A.D.:  One doesn’t bear any relation to the other. And that’s not only my opinion. According to the laws of the stage, an actor in love will never be able to perform ‘Romeo and Juliet’ properly.
Being in love is one of life’s more intense feelings, giving you increased vitality and burning up you psychic energy at a rapid rate. These are questions for young actors who have not yet mastered their profession. So much can be achieved using different methods, different technical exercises.
Over the years I’ve noticed during rehearsals that you’re more like a composer who is writing down the the notes of the music for a particular role. Your notes are emotions, thoughts, images, and goals which are given to you by the director. The richer that music, the less time you’ll have for being in love in rehearsals, or for anything else, even if you have a headache or a sick stomach, you just follow the music and do your best. That’s why it’s better to be pure, and empty.
Vasily Rozanov wrote a wonderful story about how he watched a play where a beautiful actress was performing. He went up to her after the play to pay her a compliment, entered the dressing room and…”I saw emptiness” he wrote. In other words, what he saw on stage was in fact ‘reality’. It had shape and form and perspective, and a genuine state of being in love. You must never mix the stage with real life. In the first year of any Stanislavsky course you learn that you are in ‘suggested circumstances’ using your emotions, your feelings, your infatuation, your hate. That works for modern roles, but you will never reach the big roles, or make any discoveries for yourself based on your own feelings or your own infatuations. They can help, but only in another profession.

DE I: It seems paradoxical that an actor has to experience so much and yet remain empty. How can he relay greatness?

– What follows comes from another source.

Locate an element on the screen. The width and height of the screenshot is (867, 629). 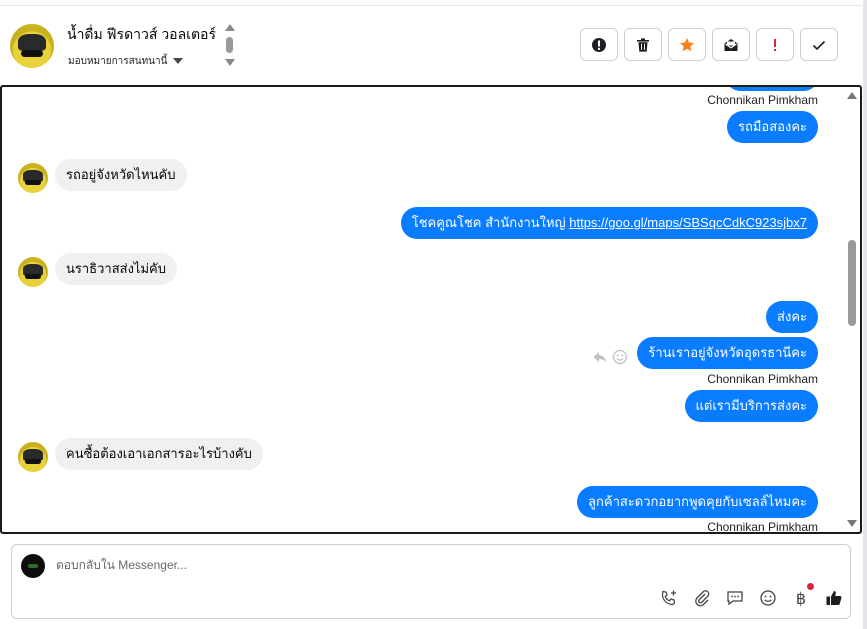
notification-dot is located at coordinates (810, 586).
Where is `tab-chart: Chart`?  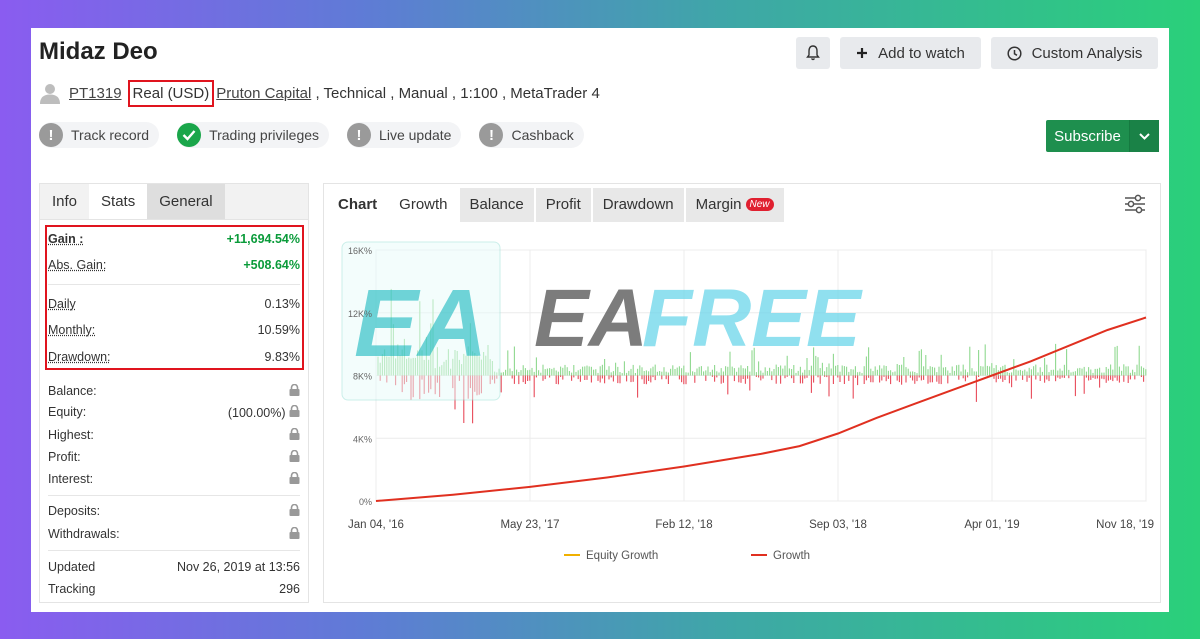
tab-chart: Chart is located at coordinates (358, 205).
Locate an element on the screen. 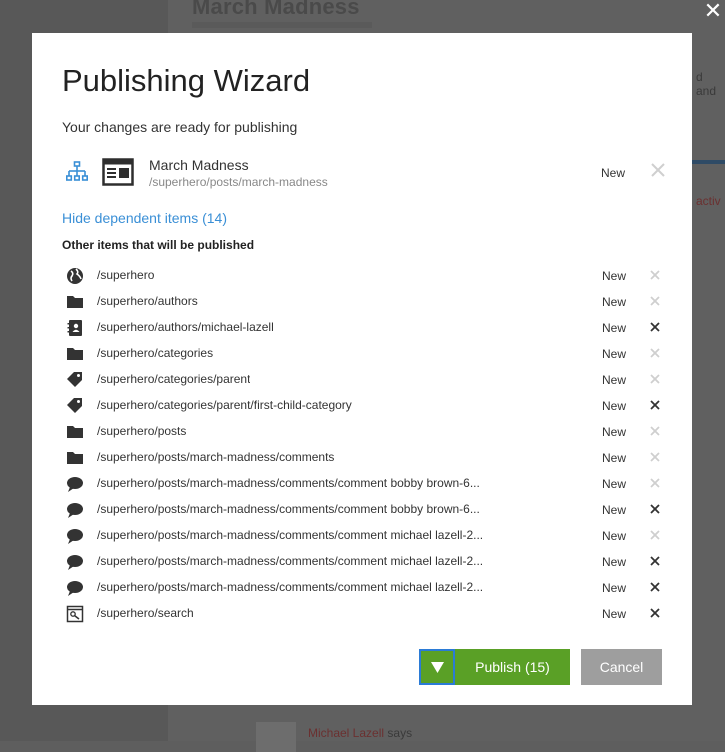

A.D.:  To perform ‘Medea’, I don’t have to murder my children. God forbid! When I play Electra, I don’t kill my real mother. Each role I treat individually, turning it a little to lend it a new interpretation. I try to connect with modernity without conflicting with the author. At rehearsals, I don’t think about the audience. My colleagues say that they get distracted by mobile phones ringing. They don’t distract me at all. During my poetry evenings, those calls distract the audience, knocking them out of the creative stream. But I’m in a corridor of rhythm, music, holding on to the vibration of harmony so as not to break the flow of the text. Not even thunder and lightning puts me off!